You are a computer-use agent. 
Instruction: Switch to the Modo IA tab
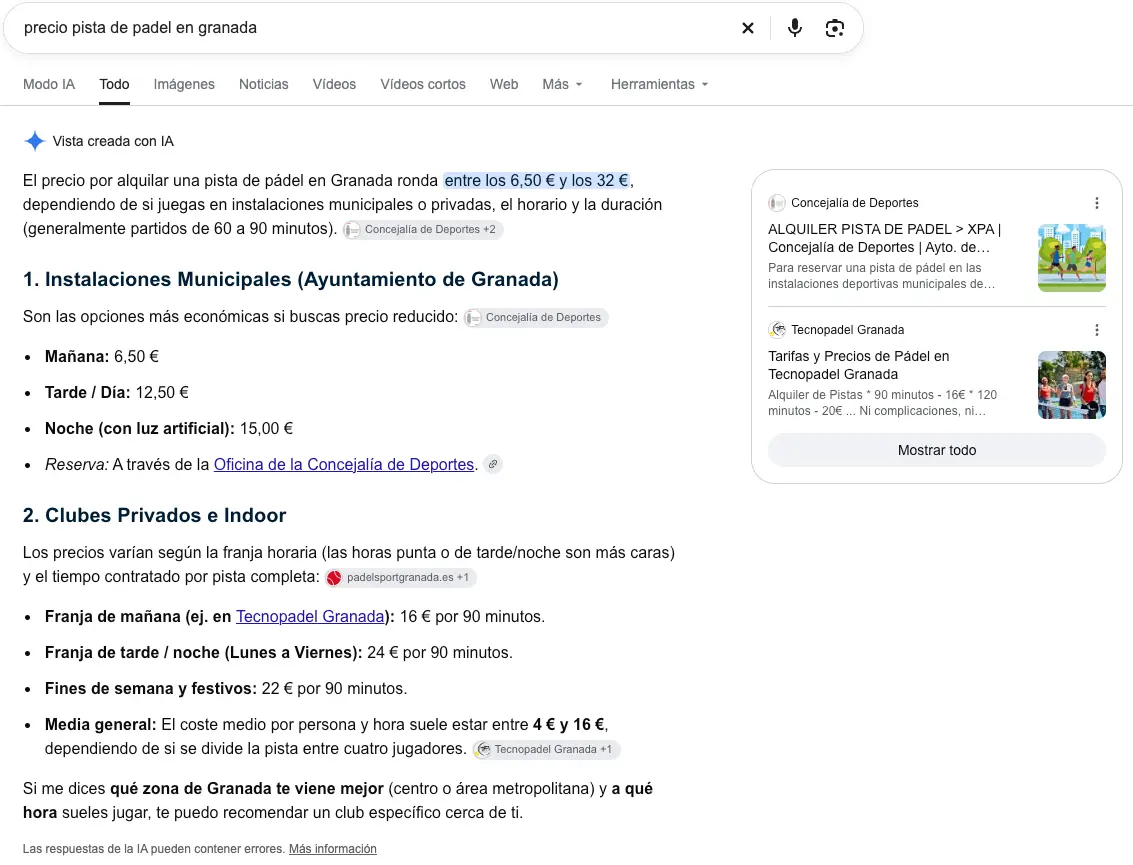pos(49,85)
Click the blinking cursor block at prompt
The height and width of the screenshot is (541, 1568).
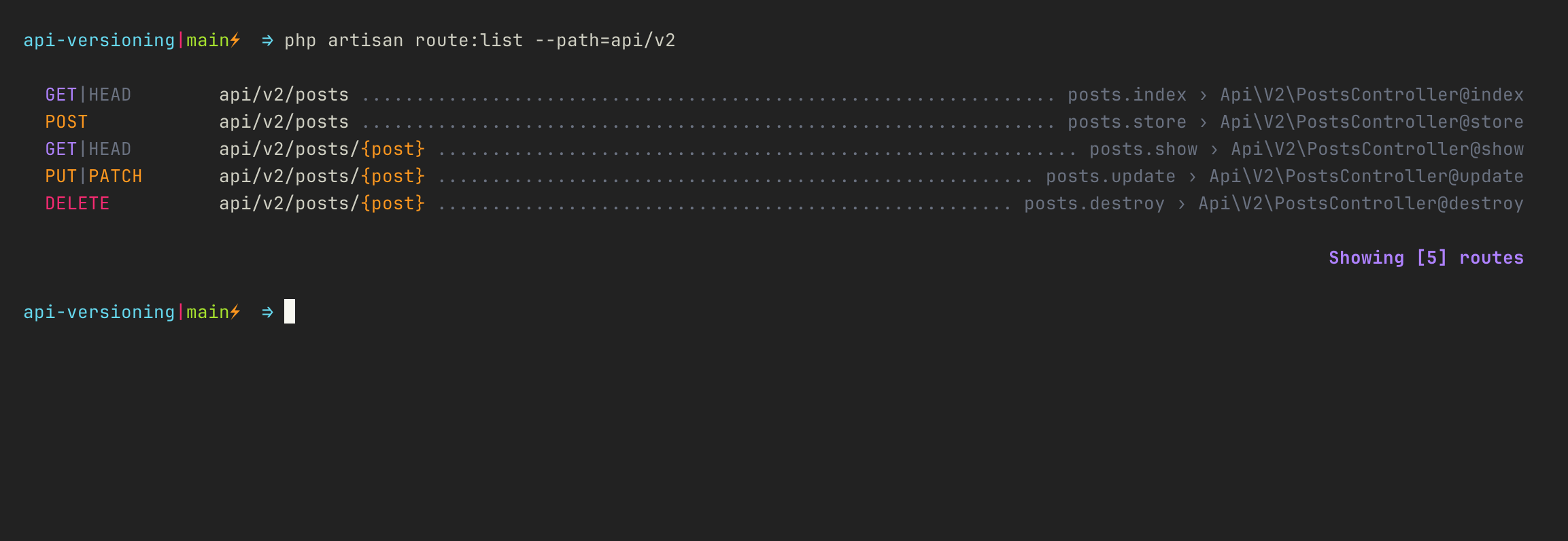coord(290,311)
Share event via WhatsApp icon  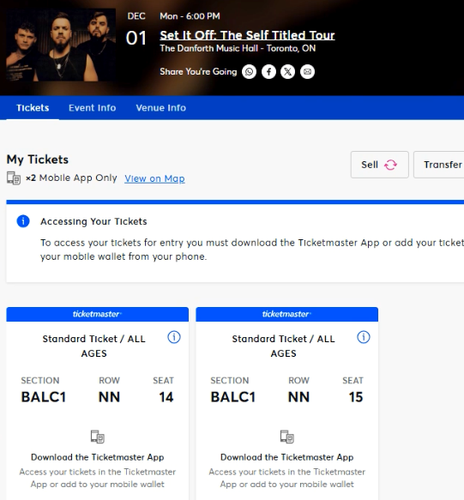(249, 72)
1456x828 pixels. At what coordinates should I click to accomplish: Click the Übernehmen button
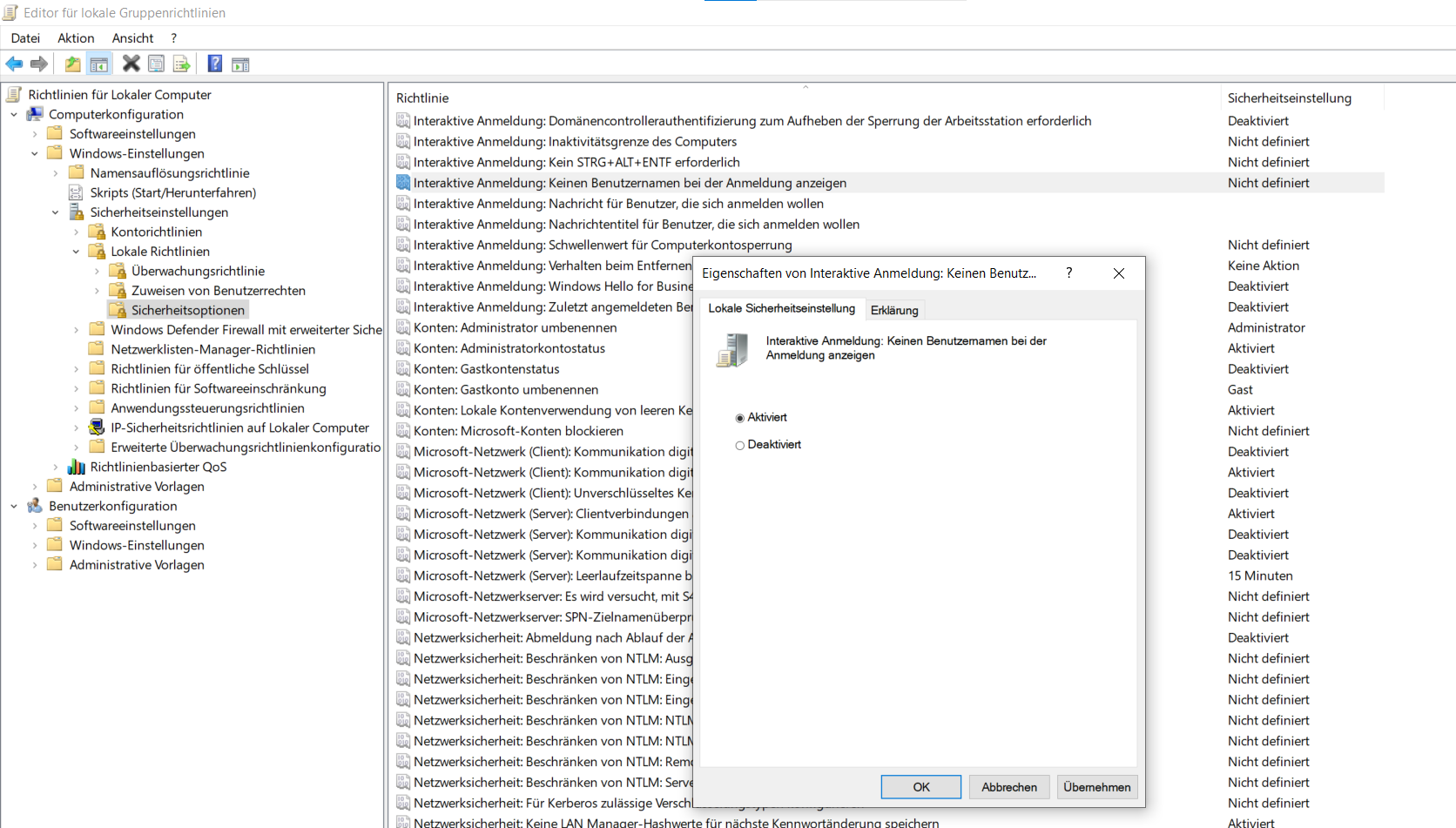click(1096, 787)
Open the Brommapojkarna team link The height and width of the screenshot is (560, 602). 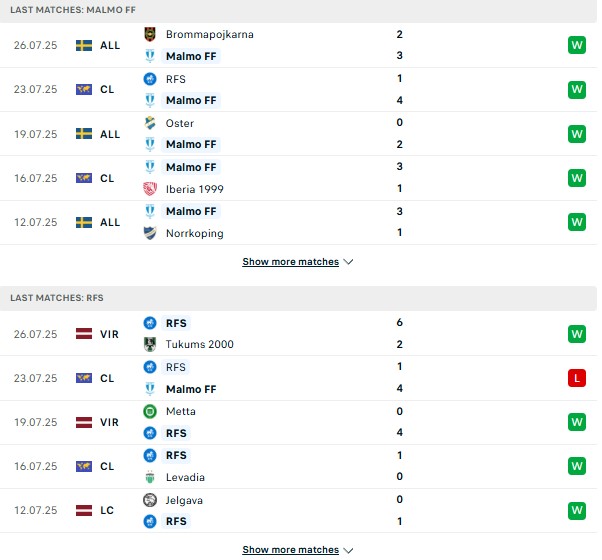(x=210, y=34)
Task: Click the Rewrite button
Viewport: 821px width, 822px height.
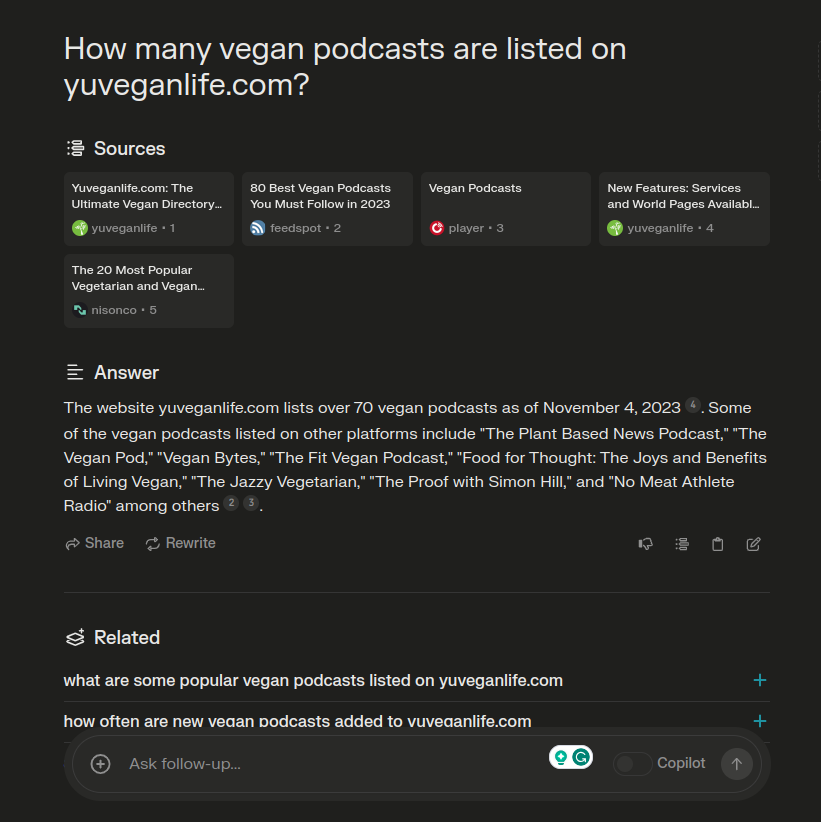Action: click(x=180, y=543)
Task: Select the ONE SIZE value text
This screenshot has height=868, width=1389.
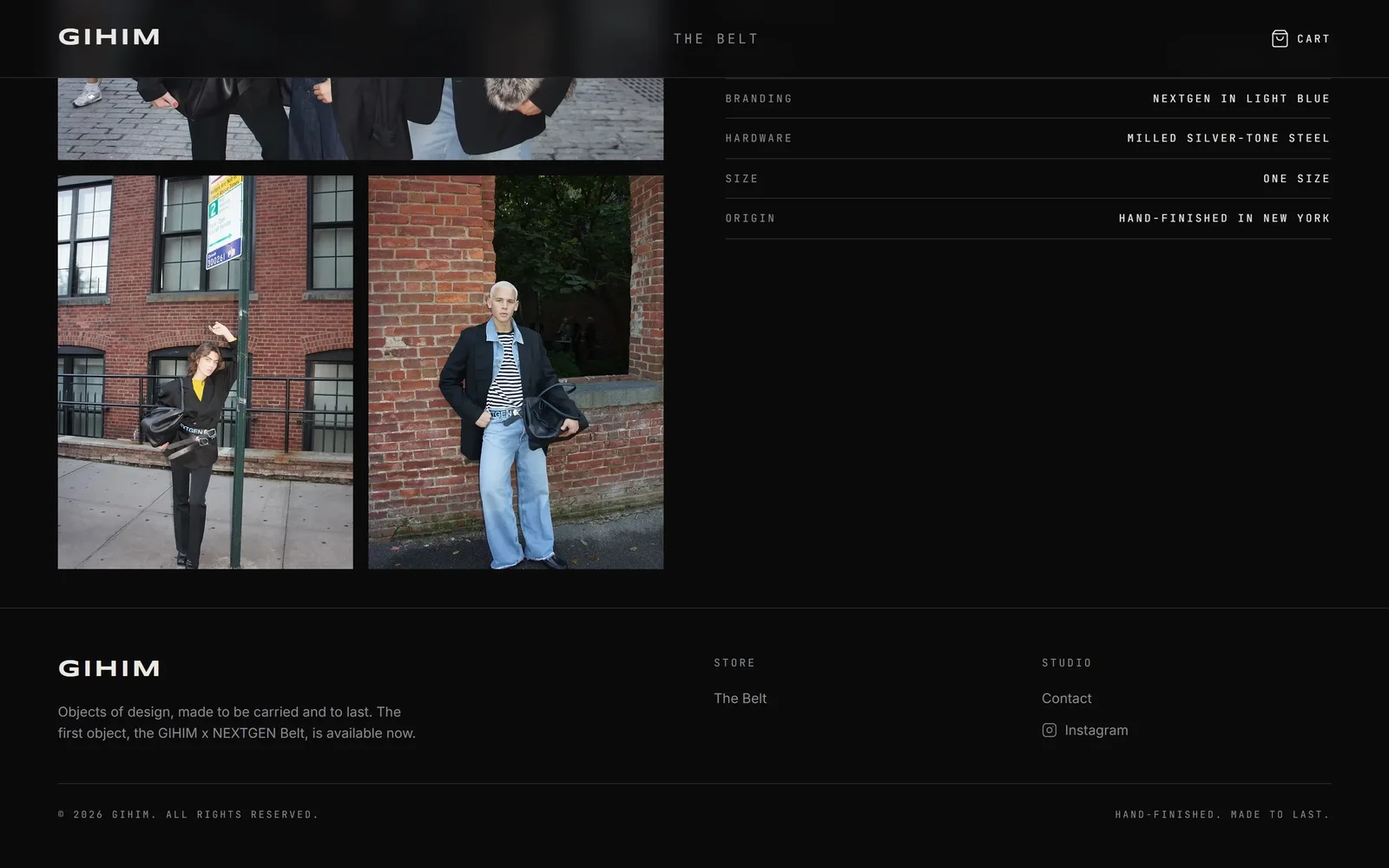Action: (x=1297, y=179)
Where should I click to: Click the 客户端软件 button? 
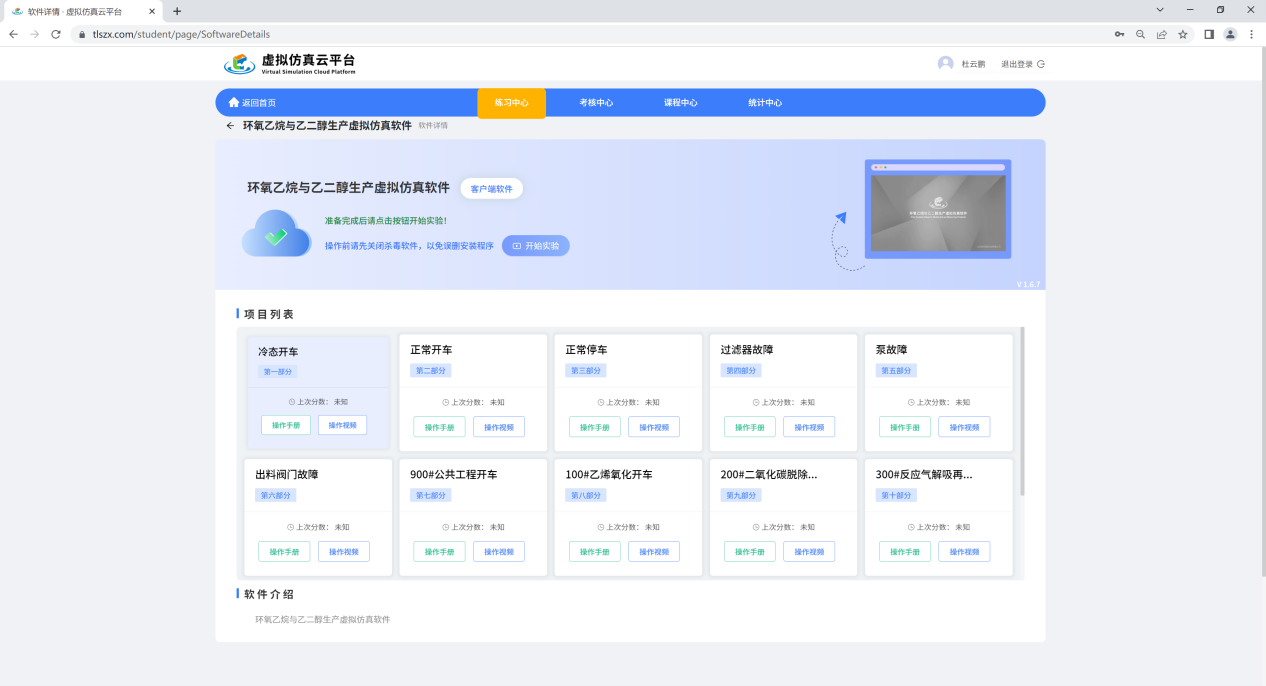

......

목표 -
위 항목에서 "Task" 문자열이 들어 있는 줄을 빠짐없이 모아 옮겨 적으세요. 대소문자까지 일치하는 줄만 해당합니다.

최종 결과 -
Task: Click the Rewrite button
Task: Select the ONE SIZE value text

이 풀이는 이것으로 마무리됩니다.